(What to do):
Begin with the line containing "This screenshot has height=740, width=1568." and copy each line exactly through the last line of the entries, inclusive.
"""
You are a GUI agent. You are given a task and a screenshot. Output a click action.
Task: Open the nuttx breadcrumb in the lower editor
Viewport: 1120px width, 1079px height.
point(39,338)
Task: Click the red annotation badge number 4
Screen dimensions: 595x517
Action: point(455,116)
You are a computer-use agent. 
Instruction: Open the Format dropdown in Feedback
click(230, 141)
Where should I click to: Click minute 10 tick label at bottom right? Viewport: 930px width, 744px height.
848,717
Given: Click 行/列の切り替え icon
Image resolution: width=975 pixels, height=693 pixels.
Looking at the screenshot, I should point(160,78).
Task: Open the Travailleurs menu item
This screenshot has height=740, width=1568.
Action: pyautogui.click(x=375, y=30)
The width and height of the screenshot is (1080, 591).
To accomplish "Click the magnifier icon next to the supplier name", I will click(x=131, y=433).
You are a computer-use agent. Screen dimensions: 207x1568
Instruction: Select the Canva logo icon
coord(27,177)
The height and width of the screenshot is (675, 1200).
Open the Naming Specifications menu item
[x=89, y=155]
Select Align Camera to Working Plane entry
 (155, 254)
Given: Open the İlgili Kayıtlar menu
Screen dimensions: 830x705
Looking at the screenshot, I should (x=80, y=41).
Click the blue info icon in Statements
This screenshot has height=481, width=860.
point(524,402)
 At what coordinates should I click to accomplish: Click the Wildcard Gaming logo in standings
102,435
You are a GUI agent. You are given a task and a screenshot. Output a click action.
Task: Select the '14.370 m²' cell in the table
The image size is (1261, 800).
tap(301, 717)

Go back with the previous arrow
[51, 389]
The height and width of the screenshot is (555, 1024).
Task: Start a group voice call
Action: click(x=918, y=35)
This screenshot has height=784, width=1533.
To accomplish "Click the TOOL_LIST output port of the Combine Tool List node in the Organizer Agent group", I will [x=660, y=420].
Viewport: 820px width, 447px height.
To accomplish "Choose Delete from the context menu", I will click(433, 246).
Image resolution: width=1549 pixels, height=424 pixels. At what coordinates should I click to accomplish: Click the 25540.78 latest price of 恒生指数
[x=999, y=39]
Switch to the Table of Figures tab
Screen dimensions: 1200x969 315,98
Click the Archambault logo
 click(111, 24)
"""
(Answer section):
This screenshot has height=740, width=1568.
Action: pyautogui.click(x=375, y=30)
The width and height of the screenshot is (1080, 591).
To accomplish "Click the magnifier icon next to the supplier name", I will click(x=131, y=433).
You are a computer-use agent. Screen dimensions: 207x1568
Instruction: Select the Canva logo icon
coord(27,177)
The height and width of the screenshot is (675, 1200).
Open the Naming Specifications menu item
[x=89, y=155]
Select Align Camera to Working Plane entry
 (155, 254)
Given: Open the İlgili Kayıtlar menu
Screen dimensions: 830x705
Looking at the screenshot, I should (x=80, y=41).
Click the blue info icon in Statements
This screenshot has height=481, width=860.
point(524,402)
 At what coordinates should I click to accomplish: Click the Wildcard Gaming logo in standings
102,435
You are a GUI agent. You are given a task and a screenshot. Output a click action.
Task: Select the '14.370 m²' cell in the table
The image size is (1261, 800).
tap(301, 717)

Go back with the previous arrow
[51, 389]
The height and width of the screenshot is (555, 1024).
Task: Start a group voice call
Action: click(x=918, y=35)
This screenshot has height=784, width=1533.
To accomplish "Click the TOOL_LIST output port of the Combine Tool List node in the Organizer Agent group", I will [x=660, y=420].
Viewport: 820px width, 447px height.
To accomplish "Choose Delete from the context menu", I will click(433, 246).
Image resolution: width=1549 pixels, height=424 pixels. At what coordinates should I click to accomplish: Click the 25540.78 latest price of 恒生指数
[x=999, y=39]
Switch to the Table of Figures tab
Screen dimensions: 1200x969 315,98
Click the Archambault logo
 click(111, 24)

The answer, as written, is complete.